Alta de juros em março: Fed reafirma preocupação com alta de preços e mercado de trabalho

Alta de juros em março: Fed reafirma preocupação com alta de preços e mercado de trabalho
Fed deve atuar mais como 'supervisor' do FedNow, ante um BC que é mais ativo no que se refere ao Pix -Foto: Wikimedia Commons

O Federal Reserve (Fed) divulgou nesta quarta (12) o Livro Bege, relatório dos dirigentes da instituição com base em pesquisas nos distritos do país sobre o cenário macro-econômico . O documento serve de monitor para a tomada de decisões do banco central americano.

O relatório do Fed desta quarta aponta que a atividade econômica operou em “ritmo moderado” no final de 2021. Diz que o crescimento se manteve morno e destaca o avanço modesto do emprego, a escalada da inflação e a escassez de mão de obra. Esse cenário sustenta a expectativa de aumento dos juros em março, como indicaram a ata do Fed e discursos do presidente do banco central dos EUA Jerome Powell,.

Os Estados Unidos estão em “uma era de juros muitos baixos”,  disse nesta terça (11) Powell. O dirigente acredita também que o País permanecerá nesse cenário mesmo com as perspectivas de elevação da taxa básica nos próximos meses.

Powell atribuiu a recente escalada da inflação no país a desequilíbrios entre oferta e demanda. Para o presidente do Fed, as condições de oferta devem ser normalizadas ao longo deste ano, o que ajudará a conter a escalada inflacionária.

O documento do Fed desta quarta lembra que mercado registrou aumento dos salários em todo o país, pontua que houve elevação de gastos de consumidores, mas antes da alta exponencial dos casos de Ômicron nos EUA. A falta de trabalhadores e a disparada de salários pressionam os custos das empresas.

“O emprego cresceu modestamente nas últimas semanas, mas a maioria dos distritos pesquisados relata que a demanda por trabalhadores adicionais continua forte. As vagas de emprego aumentaram, mas o crescimento geral da folha de pagamento foi limitado pela persistente escassez de mão de obra”, explica o relatório do Fed.

O Fed lembra também que a inflação continua incomodando os dirigentes da instituição, embora alguns distritos tenham reportado desaceleração de preços.
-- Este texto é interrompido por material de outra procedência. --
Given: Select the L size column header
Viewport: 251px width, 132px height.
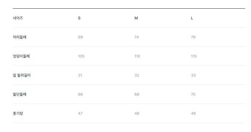Looking at the screenshot, I should [192, 18].

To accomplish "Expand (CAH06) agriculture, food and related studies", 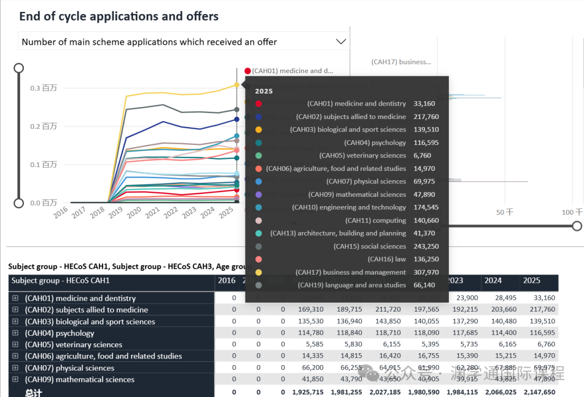I will tap(15, 356).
O índice de preços ao consumidor (CPI, na sigla em inglês) dos Estados Unidos subiu 0,5% em dezembro, ante novembro, no confronto com previsão de 0,4%. A leitura anual do CPI é a mais forte desde 1982 no país. Na comparação anual, o CPI subiu 7,0% em dezembro, como esperado.
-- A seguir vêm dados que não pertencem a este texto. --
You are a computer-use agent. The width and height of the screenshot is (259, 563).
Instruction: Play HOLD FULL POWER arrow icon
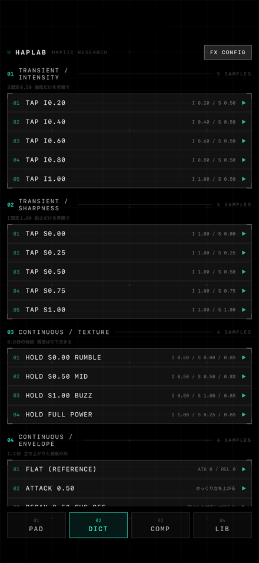coord(244,415)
O núcleo do CPI teve alta de 5,5% na comparação com igual mês do ano anterior, ante previsão de avanço de 5,4% dos analistas. Os preços de energia tiveram queda mensal de 0,4% em dezembro nos EUA. Já os dos alimentos cresceram 0,5% na mesma comparação.

A avaliação do Fed não alterou o movimento dos pregões das bolsas em Nova York: Dow Jones opera na estabilidade (+ 0,02%), S&P 500 sobe 0,26% e Nasdaq avança 0,41%.